Tunisie : Hillary Clinton veut concrétiser la révolution

En visite dans le monde arabe, la Secrétaire d'Etat américaine a défendu la démocratie depuis Tunis où elle a reçu un accueil mitigé.

"Nous n'avons pas besoin de vous", ont assuré des manifestants en marge de la visite d'Hillary Clinton à Tunis
"Nous n'avons pas besoin de vous", ont assuré des manifestants en marge de la visite d'Hillary Clinton à Tunis SIPA

Pour son premier passage sur le sol tunisien depuis la chute de Zine El Abidine Ben Ali le 14 janvier dernier, Hillary Clinton a appelé ce jeudi à la concrétisation des « espoirs » suscités par la « révolution de jasmin ». « Nous devons maintenant les transformer en résultats, a-t-elle assuré à Tunis, et cela passera par une réforme économique et une reforme politique ». Et pour cela, la Secrétaire d'Etat américaine a insisté devant des représentants du Croissant-Rouge tunisien sur la nécessité d'un « plan de développement », notamment en faveur de l'emploi.

Au lendemain d'une visite houleuse au Caire où elle a défendu la démocratisation du monde arabe, Hillary Clinton a réaffirmé « l'enjeu énorme » des évènements actuels. A Tunis encore, des manifestants s'étaient réunis pour exprimer leur rejet de la politique américaine. Certains ont tenté de brûler la bannière étoilée, d'autres pointaient la proximité entre Israël et les Etats-Unis.

« Exemple à suivre »

Face aux critiques sur l'attitude des Etats-Unis depuis le début des soulèvements, la secrétaire d'Etat a annoncé la tenue d'une « conférence de pays donateurs dans quelques mois » pour accompagner le pays dans sa reconstruction. La Maison Blanche a déjà participé à la gestion de la crise humanitaire qui frappe la Tunisie après un afflux d'immigrés venus de Libye. Les Etats-Unis enverront également une délégation pour savoir « ce que la Tunisie veut ».

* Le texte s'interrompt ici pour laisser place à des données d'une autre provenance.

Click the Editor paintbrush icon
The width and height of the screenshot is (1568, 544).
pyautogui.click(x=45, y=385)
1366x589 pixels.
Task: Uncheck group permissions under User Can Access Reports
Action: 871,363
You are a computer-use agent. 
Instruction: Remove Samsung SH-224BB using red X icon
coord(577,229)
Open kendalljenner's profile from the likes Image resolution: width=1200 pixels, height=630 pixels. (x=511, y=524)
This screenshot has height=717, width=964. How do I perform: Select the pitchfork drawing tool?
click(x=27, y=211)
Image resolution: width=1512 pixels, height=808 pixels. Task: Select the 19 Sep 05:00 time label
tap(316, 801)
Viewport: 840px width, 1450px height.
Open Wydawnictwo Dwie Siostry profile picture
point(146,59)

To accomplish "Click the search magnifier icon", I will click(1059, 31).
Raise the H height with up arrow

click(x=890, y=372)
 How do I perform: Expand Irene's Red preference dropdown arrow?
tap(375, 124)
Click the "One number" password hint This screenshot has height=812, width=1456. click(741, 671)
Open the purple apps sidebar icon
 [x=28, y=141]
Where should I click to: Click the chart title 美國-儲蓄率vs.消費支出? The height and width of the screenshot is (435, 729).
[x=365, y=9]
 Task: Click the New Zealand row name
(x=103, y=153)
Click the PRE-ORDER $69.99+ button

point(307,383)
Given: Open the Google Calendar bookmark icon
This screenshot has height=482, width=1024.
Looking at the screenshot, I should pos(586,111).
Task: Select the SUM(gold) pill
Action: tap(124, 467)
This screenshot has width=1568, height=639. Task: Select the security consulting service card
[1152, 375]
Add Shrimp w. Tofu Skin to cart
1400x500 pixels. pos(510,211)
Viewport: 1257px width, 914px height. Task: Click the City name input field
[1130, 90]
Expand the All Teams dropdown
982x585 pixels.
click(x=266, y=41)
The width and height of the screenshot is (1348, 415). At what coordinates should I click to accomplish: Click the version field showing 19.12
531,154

Dans l'après-midi, Hillary Clinton a ensuite été reçue par le président tunisien par intérim, Foued Mebazaa. Dans le palais présidentiel de Carthage, la secrétaire d'Etat a qualifié la révolution tunisienne d' « événement historique », d' « exemple à suivre », notamment pour les autres pays en proie à des mouvements d'insurrection dans la région. Hillary Clinton a ainsi affirmé la volonté américaine de « convaincre le Conseil de sécurité de l'ONU d'autoriser plus d'actions » contre le régime de Mouammar Kadhafi, « y compris l'imposition d'une zone d'exclusion aérienne ».